The biosphere can be roughly divided into oceans, land, and atmosphere.

Water moves perpetually through each of these regions in the water cycle consisting of following transfer processes:

-evaporation from oceans and other water bodies into the air and transpiration from land plants and animals into air.
 -precipitation, from water vapor condensing from the air and falling to earth or ocean.
 -runoff from the land usually reaching the sea

Most water vapor over the oceans returns to the oceans, but winds carry water vapor over land at the same rate as runoff into the sea, about 36 Tt per year. Over land, evaporation and transpiration contribute another 71 Tt per year. Precipitation, at a rate of 107 Tt per year over land, has several forms: most commonly rain, snow, and hail, with some contribution from fog and dew. Condensed water in the air may also refract sunlight to produce rainbows.

Water runoff often collects over watersheds flowing into rivers. Some of this is diverted to irrigation for agriculture. Rivers and seas offer opportunity for travel and commerce. Through erosion, runoff shapes the environment creating river valleys and deltas which provide rich soil and level ground for the establishment of population centers.

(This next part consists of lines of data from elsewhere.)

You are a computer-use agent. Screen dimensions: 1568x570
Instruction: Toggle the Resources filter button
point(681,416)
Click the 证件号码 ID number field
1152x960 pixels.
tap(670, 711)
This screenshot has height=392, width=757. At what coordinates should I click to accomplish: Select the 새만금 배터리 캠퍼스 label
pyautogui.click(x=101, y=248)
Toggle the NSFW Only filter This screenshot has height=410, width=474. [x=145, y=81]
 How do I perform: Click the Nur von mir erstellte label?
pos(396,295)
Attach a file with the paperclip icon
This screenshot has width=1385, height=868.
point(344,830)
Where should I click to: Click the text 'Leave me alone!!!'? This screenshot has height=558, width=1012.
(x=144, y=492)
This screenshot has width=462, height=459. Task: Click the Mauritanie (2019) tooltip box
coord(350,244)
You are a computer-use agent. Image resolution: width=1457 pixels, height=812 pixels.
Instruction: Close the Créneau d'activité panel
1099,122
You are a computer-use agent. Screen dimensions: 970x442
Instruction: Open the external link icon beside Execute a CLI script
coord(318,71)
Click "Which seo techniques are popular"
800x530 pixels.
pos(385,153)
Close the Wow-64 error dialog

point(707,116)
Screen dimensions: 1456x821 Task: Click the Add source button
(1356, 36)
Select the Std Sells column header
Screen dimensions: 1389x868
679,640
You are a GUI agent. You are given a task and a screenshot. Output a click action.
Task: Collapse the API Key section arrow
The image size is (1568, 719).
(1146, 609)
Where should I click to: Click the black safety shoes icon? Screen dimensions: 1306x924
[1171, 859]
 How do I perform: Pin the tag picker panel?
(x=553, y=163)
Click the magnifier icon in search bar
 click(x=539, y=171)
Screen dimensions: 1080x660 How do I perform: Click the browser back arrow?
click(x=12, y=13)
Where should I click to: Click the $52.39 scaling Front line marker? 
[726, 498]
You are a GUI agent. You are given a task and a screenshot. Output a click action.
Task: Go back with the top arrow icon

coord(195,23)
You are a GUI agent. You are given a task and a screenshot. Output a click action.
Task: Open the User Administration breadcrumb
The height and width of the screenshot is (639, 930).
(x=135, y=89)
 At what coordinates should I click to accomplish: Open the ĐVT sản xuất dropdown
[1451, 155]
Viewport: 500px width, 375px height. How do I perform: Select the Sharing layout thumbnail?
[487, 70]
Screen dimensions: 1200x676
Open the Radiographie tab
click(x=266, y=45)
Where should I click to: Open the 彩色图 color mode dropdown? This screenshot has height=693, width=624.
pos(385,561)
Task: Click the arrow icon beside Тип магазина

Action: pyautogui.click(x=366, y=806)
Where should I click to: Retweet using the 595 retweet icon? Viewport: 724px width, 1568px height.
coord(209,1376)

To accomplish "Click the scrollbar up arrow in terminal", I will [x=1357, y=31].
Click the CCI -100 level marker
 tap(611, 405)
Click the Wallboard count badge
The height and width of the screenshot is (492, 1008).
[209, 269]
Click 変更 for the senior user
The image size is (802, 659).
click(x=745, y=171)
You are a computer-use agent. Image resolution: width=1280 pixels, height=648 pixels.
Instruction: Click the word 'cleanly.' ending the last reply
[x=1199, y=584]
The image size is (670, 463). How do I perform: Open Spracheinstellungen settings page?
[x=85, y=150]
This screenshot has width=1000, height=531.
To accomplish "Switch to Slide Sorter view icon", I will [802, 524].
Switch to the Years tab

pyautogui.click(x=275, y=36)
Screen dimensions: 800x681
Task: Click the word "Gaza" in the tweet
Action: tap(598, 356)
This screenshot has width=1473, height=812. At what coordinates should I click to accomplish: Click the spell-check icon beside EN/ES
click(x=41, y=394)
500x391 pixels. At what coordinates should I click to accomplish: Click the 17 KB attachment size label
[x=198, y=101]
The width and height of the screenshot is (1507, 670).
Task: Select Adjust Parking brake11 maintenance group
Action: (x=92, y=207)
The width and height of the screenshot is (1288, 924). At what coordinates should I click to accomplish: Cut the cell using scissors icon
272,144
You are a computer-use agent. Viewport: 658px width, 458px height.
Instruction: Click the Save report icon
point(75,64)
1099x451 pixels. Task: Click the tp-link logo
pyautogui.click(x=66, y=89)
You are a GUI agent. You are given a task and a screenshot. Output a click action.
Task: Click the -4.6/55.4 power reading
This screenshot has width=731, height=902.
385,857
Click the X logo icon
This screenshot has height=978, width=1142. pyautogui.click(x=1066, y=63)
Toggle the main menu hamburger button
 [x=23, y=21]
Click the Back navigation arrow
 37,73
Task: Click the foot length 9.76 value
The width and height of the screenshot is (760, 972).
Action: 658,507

Water is considered a purifier in most religions. Major faiths that incorporate ritual washing (ablution) include Hinduism, Christianity, Islam, Judaism, and Shinto. Water baptism is a central sacrament of Christianity; it is also a part of the practice of other religions, including Judaism (mikvah) and Sikhism (Amrit Sanskar). In addition, a ritual bath in pure water is performed for the dead in many religions including Judaism and Islam. In Islam, the five daily prayers can be done in most cases after completing washing certain parts of the body using clean water (wudu). In Shinto, water is used in almost all rituals to cleanse a person or an area (e.g., in the ritual of misogi). Water is mentioned in the Bible 442 times in the New International Version and 363 times in the King James Version: 2 Peter 3:5(b) states, “The earth was formed out of water and by water” (NIV).

Some faiths use water especially prepared for religious purposes (holy water in some Christian denominations, Amrit in Sikhism and Hinduism). Many religions also consider particular sources or bodies of water to be sacred or at least auspicious; examples include Lourdes in Roman Catholicism, the Zamzam Well in Islam and the River Ganges (among many others) in Hinduism. In Neo-Paganism water is often combined with salt in the first steps of a ritual, to act as a purifier of worshippers and the altar, symbolising both cleansing tears and the ocean.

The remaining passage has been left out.